Lawrence agitó la mano, y la puerta se cerró dejando a Richardson encerrado en el Cuarto de la Verdad. Durante los últimos seis años, la Fundación Evergreen había financiado una investigación destinada a averiguar si alguien mentía. El procedimiento no recurría a analizadores de voz ni a artefactos poligráficos que registrasen el ritmo respiratorio o la presión sanguínea del sujeto. El miedo podía distorsionar los resultados de esas pruebas, y un buen actor era capaz de eliminar esas señales de engaño.

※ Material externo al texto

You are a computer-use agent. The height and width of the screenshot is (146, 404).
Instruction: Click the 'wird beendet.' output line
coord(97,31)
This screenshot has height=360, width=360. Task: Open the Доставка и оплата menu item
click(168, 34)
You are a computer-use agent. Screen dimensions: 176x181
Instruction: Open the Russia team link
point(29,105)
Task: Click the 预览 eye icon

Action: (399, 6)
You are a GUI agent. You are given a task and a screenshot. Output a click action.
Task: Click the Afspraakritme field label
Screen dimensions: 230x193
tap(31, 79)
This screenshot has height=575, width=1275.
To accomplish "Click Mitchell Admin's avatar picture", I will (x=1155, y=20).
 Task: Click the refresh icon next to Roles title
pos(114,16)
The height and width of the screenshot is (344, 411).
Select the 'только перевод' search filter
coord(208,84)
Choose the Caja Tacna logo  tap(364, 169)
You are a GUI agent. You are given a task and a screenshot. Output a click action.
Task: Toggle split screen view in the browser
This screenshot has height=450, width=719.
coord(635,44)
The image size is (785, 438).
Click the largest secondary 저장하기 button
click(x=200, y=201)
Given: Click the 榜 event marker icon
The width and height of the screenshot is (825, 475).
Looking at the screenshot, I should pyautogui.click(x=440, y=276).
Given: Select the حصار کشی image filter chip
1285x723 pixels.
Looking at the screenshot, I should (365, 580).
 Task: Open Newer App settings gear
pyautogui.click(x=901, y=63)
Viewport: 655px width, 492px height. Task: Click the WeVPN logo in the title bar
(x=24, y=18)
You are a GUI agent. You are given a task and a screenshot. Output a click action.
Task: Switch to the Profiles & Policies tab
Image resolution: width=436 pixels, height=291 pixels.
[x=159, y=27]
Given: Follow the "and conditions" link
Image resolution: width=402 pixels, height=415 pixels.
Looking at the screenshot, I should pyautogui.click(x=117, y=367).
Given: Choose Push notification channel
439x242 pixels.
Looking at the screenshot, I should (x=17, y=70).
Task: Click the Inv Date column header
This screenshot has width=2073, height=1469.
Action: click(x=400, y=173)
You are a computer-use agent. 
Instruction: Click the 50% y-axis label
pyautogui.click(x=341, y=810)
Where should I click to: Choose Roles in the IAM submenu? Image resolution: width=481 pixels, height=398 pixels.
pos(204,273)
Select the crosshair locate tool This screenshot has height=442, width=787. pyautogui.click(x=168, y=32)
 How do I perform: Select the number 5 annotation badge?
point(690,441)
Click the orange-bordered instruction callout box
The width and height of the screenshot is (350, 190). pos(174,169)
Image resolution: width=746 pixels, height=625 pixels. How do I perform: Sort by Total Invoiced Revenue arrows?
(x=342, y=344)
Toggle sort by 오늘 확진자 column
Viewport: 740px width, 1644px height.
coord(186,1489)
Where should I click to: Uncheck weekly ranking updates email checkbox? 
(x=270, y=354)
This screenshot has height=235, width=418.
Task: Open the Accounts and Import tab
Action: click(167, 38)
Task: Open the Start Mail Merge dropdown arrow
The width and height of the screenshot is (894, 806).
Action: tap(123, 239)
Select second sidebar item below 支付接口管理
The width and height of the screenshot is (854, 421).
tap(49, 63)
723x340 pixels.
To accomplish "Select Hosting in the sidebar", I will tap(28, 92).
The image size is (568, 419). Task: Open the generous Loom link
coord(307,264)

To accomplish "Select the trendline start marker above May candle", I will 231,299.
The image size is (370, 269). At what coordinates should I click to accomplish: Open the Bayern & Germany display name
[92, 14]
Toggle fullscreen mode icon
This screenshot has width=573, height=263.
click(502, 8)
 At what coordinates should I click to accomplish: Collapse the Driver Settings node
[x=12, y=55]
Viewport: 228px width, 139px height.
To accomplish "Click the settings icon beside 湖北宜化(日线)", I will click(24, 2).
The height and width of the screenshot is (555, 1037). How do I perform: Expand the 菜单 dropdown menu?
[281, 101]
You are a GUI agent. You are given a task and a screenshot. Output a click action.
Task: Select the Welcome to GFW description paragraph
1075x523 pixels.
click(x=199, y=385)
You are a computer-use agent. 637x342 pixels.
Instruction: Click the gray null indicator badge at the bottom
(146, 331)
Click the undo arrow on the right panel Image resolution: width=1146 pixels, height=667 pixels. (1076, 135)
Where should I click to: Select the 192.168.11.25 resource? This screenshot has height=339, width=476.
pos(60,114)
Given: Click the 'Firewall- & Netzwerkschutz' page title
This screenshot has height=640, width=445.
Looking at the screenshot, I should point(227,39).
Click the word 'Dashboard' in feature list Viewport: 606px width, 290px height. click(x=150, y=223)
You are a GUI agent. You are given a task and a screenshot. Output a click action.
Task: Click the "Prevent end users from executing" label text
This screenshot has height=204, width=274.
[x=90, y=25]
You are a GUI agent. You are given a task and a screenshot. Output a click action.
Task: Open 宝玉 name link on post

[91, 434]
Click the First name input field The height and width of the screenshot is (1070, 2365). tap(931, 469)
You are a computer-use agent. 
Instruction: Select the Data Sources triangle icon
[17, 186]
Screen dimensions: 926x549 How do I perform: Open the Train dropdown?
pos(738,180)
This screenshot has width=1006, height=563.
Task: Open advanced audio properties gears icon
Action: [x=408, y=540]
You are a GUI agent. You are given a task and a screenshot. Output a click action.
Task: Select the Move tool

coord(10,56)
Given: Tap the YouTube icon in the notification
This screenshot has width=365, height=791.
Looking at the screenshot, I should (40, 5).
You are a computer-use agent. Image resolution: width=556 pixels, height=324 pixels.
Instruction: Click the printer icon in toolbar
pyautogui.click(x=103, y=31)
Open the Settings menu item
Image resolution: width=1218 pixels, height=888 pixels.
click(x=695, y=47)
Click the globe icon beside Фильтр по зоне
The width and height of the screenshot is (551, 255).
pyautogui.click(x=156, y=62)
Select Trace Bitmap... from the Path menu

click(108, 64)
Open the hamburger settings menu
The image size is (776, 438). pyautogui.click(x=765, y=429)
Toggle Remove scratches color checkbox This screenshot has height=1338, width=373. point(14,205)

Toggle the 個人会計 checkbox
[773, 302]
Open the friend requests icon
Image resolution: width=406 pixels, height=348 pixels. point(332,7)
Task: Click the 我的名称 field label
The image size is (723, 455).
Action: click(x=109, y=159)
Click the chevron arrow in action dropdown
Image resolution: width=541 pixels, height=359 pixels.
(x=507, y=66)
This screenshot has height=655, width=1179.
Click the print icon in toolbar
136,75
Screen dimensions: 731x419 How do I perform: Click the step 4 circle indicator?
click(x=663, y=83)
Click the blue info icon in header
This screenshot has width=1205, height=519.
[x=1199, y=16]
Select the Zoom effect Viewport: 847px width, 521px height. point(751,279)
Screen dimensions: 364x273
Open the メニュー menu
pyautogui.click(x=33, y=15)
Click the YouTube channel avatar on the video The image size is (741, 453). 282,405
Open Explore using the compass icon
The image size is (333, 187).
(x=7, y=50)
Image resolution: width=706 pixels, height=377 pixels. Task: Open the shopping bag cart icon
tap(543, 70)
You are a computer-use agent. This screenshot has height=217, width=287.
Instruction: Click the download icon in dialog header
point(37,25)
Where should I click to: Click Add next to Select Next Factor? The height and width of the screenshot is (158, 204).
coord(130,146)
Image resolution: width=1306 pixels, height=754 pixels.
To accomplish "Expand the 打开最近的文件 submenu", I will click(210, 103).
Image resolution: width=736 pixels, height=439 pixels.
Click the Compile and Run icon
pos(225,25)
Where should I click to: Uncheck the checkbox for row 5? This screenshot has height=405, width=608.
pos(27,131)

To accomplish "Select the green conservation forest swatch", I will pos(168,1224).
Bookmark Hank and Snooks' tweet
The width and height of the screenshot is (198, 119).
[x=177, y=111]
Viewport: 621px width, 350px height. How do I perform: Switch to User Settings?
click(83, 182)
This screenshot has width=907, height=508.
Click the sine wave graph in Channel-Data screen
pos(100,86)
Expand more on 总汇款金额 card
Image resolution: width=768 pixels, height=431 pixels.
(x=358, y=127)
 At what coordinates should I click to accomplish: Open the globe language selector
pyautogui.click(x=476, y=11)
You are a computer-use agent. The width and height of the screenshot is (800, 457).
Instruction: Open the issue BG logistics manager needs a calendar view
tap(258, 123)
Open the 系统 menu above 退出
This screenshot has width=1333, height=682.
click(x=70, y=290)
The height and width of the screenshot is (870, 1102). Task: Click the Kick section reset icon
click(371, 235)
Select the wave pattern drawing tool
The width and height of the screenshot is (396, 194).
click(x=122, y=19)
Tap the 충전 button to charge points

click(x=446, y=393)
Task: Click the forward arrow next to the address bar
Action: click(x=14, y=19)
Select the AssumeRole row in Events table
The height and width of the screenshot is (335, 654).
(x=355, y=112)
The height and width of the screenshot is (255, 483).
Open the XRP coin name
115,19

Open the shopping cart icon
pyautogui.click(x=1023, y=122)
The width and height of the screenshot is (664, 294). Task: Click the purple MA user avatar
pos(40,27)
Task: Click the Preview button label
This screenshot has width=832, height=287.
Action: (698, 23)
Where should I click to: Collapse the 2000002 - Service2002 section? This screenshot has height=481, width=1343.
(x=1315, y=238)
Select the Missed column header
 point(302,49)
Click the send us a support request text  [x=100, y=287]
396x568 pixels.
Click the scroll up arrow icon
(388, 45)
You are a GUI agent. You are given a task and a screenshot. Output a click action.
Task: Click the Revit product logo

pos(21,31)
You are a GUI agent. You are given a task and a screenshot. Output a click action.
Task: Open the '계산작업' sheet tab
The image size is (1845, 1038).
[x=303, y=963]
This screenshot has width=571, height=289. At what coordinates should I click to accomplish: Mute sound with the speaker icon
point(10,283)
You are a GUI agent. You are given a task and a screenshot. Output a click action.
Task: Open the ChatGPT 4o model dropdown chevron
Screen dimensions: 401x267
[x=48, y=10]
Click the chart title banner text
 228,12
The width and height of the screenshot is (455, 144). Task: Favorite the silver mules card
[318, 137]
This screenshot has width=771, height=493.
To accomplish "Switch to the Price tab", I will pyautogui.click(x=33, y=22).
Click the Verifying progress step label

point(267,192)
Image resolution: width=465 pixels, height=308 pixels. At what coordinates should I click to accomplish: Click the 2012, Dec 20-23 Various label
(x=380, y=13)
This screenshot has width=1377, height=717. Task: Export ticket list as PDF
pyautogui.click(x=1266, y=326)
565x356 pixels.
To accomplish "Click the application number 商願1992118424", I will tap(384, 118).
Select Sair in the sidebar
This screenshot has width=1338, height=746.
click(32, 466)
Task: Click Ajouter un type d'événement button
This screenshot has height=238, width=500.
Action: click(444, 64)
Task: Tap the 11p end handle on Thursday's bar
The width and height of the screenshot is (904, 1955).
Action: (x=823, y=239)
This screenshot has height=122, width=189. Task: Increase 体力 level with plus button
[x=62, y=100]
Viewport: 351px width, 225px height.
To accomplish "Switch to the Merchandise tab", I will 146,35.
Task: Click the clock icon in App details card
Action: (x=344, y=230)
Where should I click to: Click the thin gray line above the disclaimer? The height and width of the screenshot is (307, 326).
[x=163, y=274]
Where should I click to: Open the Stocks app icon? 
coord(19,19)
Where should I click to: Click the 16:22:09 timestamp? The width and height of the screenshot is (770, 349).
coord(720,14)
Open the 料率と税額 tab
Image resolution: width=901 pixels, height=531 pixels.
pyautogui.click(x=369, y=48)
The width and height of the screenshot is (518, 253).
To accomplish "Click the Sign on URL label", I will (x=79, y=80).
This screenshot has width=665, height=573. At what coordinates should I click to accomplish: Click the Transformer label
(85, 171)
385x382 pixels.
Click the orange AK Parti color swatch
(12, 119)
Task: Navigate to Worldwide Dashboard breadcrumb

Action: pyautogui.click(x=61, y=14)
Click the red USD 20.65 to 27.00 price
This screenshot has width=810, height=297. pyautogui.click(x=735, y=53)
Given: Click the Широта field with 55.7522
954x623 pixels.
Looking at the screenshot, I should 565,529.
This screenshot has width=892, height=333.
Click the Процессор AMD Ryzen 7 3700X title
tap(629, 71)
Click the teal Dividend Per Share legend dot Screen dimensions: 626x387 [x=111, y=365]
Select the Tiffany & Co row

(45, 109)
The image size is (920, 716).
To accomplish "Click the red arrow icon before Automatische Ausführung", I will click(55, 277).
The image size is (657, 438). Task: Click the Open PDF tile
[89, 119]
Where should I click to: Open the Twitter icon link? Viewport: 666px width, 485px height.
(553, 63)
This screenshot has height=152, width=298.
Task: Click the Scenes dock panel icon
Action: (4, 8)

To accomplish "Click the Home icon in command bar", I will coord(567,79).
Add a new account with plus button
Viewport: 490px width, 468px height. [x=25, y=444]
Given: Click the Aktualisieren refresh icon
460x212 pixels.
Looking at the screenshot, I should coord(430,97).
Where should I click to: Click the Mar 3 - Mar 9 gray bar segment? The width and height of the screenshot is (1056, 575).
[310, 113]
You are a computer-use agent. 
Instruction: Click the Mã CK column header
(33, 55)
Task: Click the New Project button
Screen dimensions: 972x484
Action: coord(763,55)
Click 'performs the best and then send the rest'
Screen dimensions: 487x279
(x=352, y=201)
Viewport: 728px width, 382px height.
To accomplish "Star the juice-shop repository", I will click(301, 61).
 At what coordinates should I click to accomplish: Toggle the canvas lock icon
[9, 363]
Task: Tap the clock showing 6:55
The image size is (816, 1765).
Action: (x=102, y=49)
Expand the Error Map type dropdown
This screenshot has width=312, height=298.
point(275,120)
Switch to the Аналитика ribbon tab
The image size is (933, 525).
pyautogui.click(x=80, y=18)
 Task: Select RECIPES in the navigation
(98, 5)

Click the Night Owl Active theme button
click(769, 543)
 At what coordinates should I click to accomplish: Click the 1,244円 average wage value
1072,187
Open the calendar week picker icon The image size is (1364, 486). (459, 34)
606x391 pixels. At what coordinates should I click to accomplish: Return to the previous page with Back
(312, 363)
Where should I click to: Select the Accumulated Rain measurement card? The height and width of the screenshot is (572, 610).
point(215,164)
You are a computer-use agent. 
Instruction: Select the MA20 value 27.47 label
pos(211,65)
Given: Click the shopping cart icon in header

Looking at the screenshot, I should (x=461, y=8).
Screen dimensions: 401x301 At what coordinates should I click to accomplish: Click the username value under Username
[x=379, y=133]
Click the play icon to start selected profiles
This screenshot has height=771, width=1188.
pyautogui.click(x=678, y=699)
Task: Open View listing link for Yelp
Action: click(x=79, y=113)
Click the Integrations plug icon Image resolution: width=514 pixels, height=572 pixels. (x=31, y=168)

Descartando los cambios externos, los científicos de la Fundación Evergreen habían examinado directamente en el interior del cerebro mediante imágenes obtenidas con resonancia magnética. El Cuarto de la Verdad no era más que una enorme cámara de resonancia magnética en cuyo interior una persona podía hablar, comer y moverse. El hombre o mujer allí encerrado no tenía que saber lo que estaba sucediendo, lo cual daba pie a un abanico más amplio de reacciones.